RECORDS FOR THE TASK>
▬▬▬▬▬▬

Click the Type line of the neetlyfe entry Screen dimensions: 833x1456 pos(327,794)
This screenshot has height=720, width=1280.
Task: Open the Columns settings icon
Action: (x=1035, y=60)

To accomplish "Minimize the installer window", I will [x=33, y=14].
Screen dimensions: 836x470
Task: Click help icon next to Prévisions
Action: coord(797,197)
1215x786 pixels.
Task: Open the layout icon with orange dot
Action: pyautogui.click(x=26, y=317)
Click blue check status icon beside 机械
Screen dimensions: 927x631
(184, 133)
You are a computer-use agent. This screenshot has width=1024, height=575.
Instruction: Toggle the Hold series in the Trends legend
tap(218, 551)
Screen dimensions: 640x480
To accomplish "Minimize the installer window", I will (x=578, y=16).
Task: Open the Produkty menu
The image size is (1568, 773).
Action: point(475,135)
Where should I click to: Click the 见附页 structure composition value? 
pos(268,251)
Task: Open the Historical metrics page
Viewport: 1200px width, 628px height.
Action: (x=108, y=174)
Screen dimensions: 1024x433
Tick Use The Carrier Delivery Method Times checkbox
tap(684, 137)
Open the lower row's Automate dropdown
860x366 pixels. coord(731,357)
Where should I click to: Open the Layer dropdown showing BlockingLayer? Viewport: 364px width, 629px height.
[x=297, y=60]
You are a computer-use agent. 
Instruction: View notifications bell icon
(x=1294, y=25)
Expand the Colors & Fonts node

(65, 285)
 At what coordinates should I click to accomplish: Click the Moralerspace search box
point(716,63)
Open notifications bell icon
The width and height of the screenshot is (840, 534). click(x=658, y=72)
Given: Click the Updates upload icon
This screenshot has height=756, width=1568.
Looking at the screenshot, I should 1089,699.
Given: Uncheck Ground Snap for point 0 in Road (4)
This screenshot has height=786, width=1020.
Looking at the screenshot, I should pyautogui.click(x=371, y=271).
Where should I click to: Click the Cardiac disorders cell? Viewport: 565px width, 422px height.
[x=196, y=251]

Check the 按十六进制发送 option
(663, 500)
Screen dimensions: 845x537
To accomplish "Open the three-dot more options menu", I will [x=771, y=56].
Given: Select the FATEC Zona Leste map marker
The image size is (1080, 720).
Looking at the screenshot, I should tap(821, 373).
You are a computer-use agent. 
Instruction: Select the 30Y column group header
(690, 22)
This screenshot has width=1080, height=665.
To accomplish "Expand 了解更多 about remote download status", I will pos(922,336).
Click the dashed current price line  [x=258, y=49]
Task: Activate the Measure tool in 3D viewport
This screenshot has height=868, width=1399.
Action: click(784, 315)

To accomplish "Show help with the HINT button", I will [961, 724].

▬▬▬▬▬▬

TASK GOAL> Write only the number of lines in the listing that include "menu".

SOLUTION> 2